Open doctor3030 opened 3 years ago
I simply upgraded every pip installed package and then it worked. Instructions for doing this are here: https://www.activestate.com/resources/quick-reads/how-to-update-all-python-packages/
Hello All,
I also faced the same issue for few hours while working with the Top2vec llibrary and got it fixed just by restarting the Kernel after installing top2vec[sentence_encoders].
FYI- The kernel I was working on is the Kaggle one but the error was exact the same.
pip install hdbscan --no-build-isolation --no-binary :all:
worked for me!
Man, you're literraly saved my life. Nothing worked in hours and I couldnot detect why Thanks a lot!

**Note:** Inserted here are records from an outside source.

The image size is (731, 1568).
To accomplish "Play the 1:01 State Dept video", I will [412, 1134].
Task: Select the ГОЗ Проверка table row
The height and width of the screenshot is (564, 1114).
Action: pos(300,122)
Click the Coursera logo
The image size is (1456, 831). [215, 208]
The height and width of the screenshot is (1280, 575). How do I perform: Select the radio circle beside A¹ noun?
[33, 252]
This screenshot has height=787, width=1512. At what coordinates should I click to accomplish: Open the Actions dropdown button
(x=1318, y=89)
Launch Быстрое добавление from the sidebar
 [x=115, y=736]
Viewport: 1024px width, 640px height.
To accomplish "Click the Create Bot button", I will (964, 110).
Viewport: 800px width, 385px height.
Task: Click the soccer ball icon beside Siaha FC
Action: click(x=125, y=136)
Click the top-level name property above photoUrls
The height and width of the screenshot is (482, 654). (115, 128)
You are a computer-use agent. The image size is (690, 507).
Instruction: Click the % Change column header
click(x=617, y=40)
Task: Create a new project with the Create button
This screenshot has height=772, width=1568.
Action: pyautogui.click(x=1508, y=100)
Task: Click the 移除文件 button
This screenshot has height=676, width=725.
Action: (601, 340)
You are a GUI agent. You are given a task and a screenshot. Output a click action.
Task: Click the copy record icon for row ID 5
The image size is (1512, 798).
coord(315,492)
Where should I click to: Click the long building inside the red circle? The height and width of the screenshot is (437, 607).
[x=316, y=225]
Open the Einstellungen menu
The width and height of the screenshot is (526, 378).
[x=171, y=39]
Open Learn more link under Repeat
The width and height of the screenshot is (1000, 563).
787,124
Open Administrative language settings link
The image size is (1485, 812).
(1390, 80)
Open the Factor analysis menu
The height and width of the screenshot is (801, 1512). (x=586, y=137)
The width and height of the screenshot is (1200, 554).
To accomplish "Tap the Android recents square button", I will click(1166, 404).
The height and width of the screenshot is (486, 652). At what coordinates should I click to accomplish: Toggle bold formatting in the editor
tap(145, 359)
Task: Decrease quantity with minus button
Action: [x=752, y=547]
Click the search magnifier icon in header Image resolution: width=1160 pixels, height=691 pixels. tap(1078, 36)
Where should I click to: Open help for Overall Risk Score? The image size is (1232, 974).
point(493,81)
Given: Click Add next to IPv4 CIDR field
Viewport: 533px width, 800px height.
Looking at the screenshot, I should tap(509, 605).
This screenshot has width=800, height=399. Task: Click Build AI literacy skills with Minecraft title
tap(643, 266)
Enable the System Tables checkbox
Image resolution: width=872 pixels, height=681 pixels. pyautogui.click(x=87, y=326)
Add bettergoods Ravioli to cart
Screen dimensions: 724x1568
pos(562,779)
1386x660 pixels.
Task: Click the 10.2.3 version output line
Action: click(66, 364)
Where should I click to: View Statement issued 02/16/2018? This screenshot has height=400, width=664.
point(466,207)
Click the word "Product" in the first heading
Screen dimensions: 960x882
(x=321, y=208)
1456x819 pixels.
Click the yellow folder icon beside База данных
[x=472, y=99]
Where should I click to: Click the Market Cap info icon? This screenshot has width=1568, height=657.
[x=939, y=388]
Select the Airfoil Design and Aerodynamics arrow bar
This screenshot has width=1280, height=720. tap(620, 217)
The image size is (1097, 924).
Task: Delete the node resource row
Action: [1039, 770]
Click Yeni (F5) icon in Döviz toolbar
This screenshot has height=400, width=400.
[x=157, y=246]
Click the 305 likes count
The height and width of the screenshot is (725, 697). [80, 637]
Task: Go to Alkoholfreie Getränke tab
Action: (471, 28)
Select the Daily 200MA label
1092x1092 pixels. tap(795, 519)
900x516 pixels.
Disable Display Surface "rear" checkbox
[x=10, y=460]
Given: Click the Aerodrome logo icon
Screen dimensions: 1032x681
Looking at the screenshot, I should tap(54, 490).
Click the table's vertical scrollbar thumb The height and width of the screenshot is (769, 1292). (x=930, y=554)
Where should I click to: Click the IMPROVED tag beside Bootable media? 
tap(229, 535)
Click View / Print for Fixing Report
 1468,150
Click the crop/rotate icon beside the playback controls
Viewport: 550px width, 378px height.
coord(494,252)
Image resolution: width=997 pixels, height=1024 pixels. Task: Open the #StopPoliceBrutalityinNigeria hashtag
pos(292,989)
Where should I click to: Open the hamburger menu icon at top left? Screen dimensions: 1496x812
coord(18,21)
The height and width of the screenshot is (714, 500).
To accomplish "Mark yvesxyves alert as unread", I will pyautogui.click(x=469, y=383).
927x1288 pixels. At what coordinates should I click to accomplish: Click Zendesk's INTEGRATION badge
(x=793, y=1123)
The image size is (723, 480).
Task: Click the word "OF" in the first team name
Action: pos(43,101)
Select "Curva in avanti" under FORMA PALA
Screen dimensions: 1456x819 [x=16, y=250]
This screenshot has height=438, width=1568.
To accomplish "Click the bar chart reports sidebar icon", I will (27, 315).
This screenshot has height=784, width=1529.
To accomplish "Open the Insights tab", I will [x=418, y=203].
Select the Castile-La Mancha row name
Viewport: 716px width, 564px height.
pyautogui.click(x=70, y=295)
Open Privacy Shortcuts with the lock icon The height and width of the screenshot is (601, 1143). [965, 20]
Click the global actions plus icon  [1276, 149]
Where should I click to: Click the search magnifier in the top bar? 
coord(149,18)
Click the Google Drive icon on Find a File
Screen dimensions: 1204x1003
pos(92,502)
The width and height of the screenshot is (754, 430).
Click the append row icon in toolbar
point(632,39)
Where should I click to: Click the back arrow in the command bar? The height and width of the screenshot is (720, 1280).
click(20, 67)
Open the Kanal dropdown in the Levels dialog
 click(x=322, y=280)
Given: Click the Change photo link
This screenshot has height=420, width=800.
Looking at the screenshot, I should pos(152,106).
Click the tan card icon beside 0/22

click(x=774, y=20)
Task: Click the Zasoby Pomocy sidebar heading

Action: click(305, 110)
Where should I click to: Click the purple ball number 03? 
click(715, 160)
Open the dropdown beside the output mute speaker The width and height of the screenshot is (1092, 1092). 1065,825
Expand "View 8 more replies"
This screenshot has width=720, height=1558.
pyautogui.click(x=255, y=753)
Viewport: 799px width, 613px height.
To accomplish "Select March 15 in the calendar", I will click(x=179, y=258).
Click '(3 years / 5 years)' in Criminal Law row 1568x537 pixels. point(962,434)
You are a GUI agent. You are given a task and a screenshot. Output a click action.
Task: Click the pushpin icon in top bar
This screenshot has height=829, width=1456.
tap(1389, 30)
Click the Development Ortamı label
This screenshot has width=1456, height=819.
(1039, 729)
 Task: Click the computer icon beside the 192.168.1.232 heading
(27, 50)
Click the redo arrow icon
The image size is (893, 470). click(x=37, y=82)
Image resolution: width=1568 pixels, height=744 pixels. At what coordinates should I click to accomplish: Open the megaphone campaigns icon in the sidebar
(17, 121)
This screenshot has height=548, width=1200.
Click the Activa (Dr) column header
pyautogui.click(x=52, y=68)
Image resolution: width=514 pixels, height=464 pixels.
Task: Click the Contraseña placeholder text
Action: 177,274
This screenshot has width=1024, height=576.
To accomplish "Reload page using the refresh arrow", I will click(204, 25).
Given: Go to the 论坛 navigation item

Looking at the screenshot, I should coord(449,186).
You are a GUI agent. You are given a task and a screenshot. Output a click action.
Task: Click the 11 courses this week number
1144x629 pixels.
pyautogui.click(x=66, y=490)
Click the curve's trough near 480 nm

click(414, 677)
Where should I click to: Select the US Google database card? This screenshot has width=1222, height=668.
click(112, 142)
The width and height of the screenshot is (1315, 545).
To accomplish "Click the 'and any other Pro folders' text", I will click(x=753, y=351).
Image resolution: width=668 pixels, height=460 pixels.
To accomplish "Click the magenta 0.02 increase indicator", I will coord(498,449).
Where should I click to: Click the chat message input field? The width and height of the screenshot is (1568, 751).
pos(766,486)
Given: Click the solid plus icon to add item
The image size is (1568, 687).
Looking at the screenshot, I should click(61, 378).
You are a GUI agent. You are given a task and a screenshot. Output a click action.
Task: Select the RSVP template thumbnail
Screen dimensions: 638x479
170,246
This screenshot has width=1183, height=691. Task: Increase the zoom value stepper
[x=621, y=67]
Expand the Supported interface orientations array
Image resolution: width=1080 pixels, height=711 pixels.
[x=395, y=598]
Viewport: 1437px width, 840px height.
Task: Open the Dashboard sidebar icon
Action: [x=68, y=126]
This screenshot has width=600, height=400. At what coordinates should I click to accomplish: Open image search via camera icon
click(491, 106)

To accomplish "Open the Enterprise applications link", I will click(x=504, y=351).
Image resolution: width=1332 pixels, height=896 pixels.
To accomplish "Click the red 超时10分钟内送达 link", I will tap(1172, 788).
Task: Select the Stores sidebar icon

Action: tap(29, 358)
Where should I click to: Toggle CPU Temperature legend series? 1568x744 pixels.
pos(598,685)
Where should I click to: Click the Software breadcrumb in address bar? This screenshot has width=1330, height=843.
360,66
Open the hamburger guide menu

I was having the same problem when using efficient == 1.1.1 , the problem that causing this issue was the version of scipy, I installed scipy==1.4.1 with numpy=1.19.5 and tensorflow == 2.4.0, downgrade scipy to 1.4.1
$ pip install hdbscan --no-cache-dir --no-binary :all: --no-build-isolation
Didn't work for me. I am running in a virtual environment (e.g. tensorflow_macos_venv) with Apple's machine learning version of tensorflow. Tensorflow is keeping numpy back to 1.18.5.
Python 3.8.5 (default, Sep 4 2020, 02:22:02)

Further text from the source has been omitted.